■ PAGE EXTRACT
With government welfare cuts hitting the households with young families the hardest, more children than ever will be plunged into the depths of poverty under the Conservative government.

New research from the Institute for Fiscal Studies predicts an increase of more than a million in the number of children living in poverty, the Guardian has reported, more than reversing all the progress made over the past 20 years under successive Labour governments.

“Across all regions, relative child poverty is projected to increase markedly,” the IFS said. “The smallest increases are in the south, but even there relative child poverty is projected to rise by at least four percentage points. The northern regions, the Midlands, Wales and Northern Ireland are projected to see increases of at least eight percentage points.”

Despite Theresa May softening the impact of the £12 billion of welfare cuts announced by the then chancellor George Osborne after the 2015 general election, the IFS say the impact on poor families will still be severe.

By 2021-22, the IFS expects 37 per cent of children to be living in relative poverty – defined as a household where the income is less than 60 per cent of the UK median – after housing costs have been taken into account.

The thinktank said this was the highest percentage since modern records began in 1961.

Under the New Labour government of ’97 child poverty fell from 34 per cent to just under 30 per cent.

Since then, the relative child poverty rate has remained unchanged but, according to the IFS, is now set to increase by seven percentage points to 37 per cent over the next five years.

■ GOAL
Repeat everything in the child poverty passage above from "Despite Theresa May" down to "began in 1961.", word for word.

■ RECORD LIST
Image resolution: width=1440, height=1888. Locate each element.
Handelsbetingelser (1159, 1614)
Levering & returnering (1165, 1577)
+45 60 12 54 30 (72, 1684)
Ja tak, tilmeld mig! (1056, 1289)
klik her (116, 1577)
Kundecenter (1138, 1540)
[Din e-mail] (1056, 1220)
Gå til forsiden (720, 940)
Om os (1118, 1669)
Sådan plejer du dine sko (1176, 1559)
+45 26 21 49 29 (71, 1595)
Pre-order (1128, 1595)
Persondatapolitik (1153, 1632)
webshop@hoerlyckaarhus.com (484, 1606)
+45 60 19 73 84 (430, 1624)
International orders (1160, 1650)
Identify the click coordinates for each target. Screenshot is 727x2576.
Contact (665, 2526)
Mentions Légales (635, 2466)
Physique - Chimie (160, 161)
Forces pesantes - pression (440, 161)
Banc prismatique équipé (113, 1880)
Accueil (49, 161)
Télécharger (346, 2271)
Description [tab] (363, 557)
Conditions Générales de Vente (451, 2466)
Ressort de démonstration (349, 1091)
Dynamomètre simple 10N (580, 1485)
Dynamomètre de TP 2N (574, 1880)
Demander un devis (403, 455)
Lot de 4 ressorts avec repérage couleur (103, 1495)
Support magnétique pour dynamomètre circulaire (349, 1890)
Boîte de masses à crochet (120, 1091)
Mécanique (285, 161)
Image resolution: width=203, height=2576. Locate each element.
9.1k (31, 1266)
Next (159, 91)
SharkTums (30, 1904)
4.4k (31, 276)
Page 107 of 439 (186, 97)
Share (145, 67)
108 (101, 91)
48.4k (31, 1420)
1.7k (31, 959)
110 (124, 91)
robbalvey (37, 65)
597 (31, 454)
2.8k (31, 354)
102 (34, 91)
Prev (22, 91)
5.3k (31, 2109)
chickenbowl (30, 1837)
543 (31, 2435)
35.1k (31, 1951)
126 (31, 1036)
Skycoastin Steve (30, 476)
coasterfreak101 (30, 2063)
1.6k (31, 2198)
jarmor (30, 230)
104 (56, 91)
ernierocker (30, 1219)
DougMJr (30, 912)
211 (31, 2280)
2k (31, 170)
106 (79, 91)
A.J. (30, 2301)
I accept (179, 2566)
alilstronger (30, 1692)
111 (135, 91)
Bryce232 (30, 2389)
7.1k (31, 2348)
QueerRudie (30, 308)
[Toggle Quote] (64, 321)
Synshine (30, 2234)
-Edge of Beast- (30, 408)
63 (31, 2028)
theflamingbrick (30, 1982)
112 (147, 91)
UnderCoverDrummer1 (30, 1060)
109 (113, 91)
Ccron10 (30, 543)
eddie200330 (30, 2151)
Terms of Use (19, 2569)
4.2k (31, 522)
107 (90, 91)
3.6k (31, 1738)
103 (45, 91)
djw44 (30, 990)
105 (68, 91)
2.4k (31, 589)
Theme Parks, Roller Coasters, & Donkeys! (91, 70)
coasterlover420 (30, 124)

■ COMPLETE RESPONSE
Despite Theresa May softening the impact of the £12 billion of welfare cuts announced by the then chancellor George Osborne after the 2015 general election, the IFS say the impact on poor families will still be severe.

By 2021-22, the IFS expects 37 per cent of children to be living in relative poverty – defined as a household where the income is less than 60 per cent of the UK median – after housing costs have been taken into account.

The thinktank said this was the highest percentage since modern records began in 1961.